Mr MacAskill, the MSP for the Edinburgh Eastern area, told BBC Radio Scotland’s Good Morning Scotland programme of his “shock and disbelief” at the death.
“It’s hard to imagine the situation of a child going off to school on a spring day never to return, and our hearts and thoughts go out to the family and the wider community and pupils,” he said.
Mr MacAskill welcomed work by the city council to check similar walls, saying this would “reassure pupils and parents”.
He said the girl’s death was a “double blow” for the school after the death of fellow pupil Jamie Skinner, 13, who collapsed while playing football for Tyncastle FC at the end of last year.
Mr MacAskill said: “It is a devastating blow, the loss of a pupil there, because of the tragedy that affected them on the football field. It’s a double blow for a community that’s quite tight knit.

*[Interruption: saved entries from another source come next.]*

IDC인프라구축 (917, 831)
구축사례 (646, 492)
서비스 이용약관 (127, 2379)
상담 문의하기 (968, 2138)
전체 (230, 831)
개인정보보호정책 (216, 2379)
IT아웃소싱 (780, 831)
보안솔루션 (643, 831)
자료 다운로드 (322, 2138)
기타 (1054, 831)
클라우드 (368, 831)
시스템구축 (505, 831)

“The school will bounce back, it’s had it’s challenges. This is a tragedy but it remains part of the bedrock of that community.”
Yesterday’s incident came weeks after the council was fined £8,000 after a girl at the school was seriously injured when she fell more than 16ft down a broken-down lift shaft.

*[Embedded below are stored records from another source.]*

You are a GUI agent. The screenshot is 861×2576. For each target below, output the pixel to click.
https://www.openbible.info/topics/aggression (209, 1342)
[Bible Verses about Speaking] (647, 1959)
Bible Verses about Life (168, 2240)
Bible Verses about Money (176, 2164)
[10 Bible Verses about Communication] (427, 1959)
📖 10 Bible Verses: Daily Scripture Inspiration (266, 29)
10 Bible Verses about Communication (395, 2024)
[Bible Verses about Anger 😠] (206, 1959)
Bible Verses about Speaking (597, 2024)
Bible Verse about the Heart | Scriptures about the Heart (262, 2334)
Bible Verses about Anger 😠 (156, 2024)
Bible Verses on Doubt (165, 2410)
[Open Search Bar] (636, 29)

The schoolgirl, then aged 15, suffered three fractured vertebrae and a sprained wrist as a result of the fall in December 2011.
Asked if there were concerns about health and safety at Liberton High, Mr MacAskill said: “I don’t believe so. The school, as with many schools of that era, the late 50s early 60s, has its challenges. There was storm damage a few years back that caused considerable difficulties and the incident for which the council was fined.
“But notwithstanding the difficulties with fragmenting and fraying to the fabric, it’s a good school in which the head and past head have done a remarkable job in making it a very good school for the local community.”
He stressed the council had been doing a “good job” on school maintenance, despite financial pressures.
“There are budgetary pressures for all aspects of government, national and local, but I think the council are doing a good job,” he said.
“They are working their way through the school estate, many schools are being replaced.
“I recognise that the city council has always put the safety of pupils as paramount, that’s why I welcome the review to ensure the situation is safe in every school. They do have to prioritise but I do believe they have been doing a good job.
“Everything that needs to be done immediately is being done and we need to allow the statutory agencies to carry out their investigation.
“If there are lessons to be learned I would expect them to be implemented, whether by the local council, other local authorities or indeed by my colleagues and myself in national government.”
The council said a survey of all its schools was carried out between 2012 and 2013 and no concerns were identified with the wall at Liberton High.
A spokesman said: “As a precaution, specialist council building services staff will be surveying all similar walls in schools where we know that they exist. The survey work will begin early on April 2.
“As a further precaution, a full survey will be carried out on Liberton High School in the coming days before the main school building reopens to pupils.”
First Minister Alex Salmond visited the school in December and has already pledged a “rigorous investigation” into the incident.